Luego de casi 150km de esta inusual travesía combinando rodar en bajada y caminar con la bici, ya con los pies muy doloridos, porque encima ni me puse las zapatillas, hice todo calzando ojotas (chanclas) de un dólar, llegamos a una última gran subida empinada de 15km, la cual sí resigné, pero ya estaba satisfecho. Con mi negación a resignar tan maravillosa isla al rugir de los motores, había logrado reducir a tan sólo 1/3 la parte hecha en camionetas. Fue muy pesado, por momentos aburrido, pero al menos sentí el camino como lo hago siempre y Julia pudo rodar más lento que nunca sin siquiera tener que acelerar su ritmo cardíaco, mientras avanzaba y tomaba largos descansos esperándome. 


Finalmente llegamos a Labuanbajo, un pueblito pesquero tranquilo (aunque ya perfilándose a volverse muy famoso) donde la geografía de Flores se desdibuja en una serie de islas paradisíacas, de formas caprichosas, desperdigadas por el oceáno. Allí, sólo teníamos que echarnos a descansar y disfrutar de no hacer más que, nadar en aguas cristalinas y contemplar atardeceres de ensueño, mientras esperábamos al Bukit Tilongkabila, para iniciar el último tramo que deberíamos sufrir en un PELNI en esta pasada por Indonesia, el cual nos llevaría al primer puerto en el que pudiera arreglar mi bicicleta. 

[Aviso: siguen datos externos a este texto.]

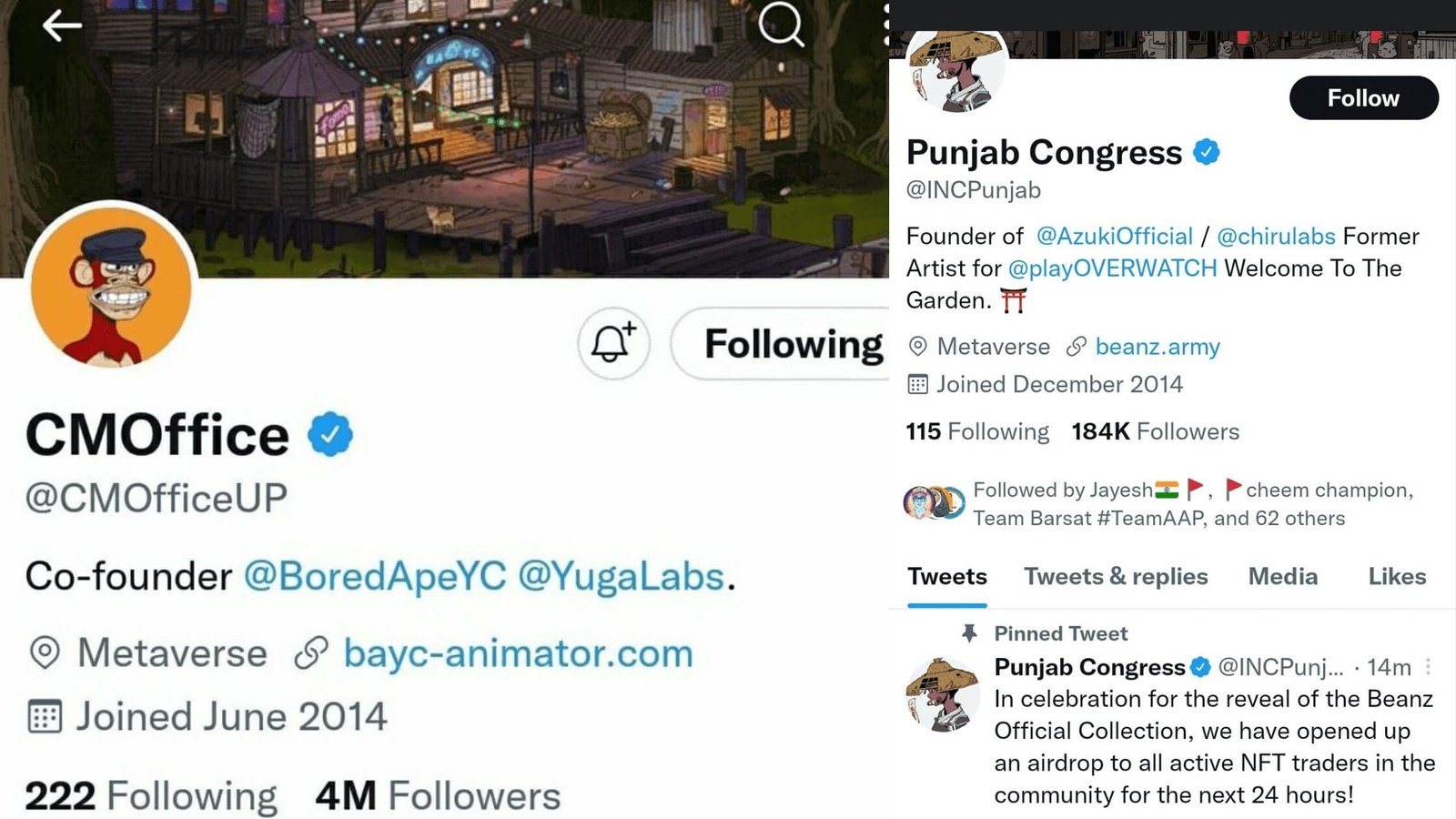Toggle off following for CMOffice
The height and width of the screenshot is (819, 1456).
pos(794,344)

 Aquí va una serie de cambios de color en los afables cielos de Labuanbajo.







Comentarios

  1. Qué grande, Nico. Yo también siento que la velocidad de los traslados motorizados me hace perder el paisaje, las sensaciones y la cercanía con la gente de cada lugar por donde paso.
    ¡Qué lindas vistas de los lagos en los cráteres, además!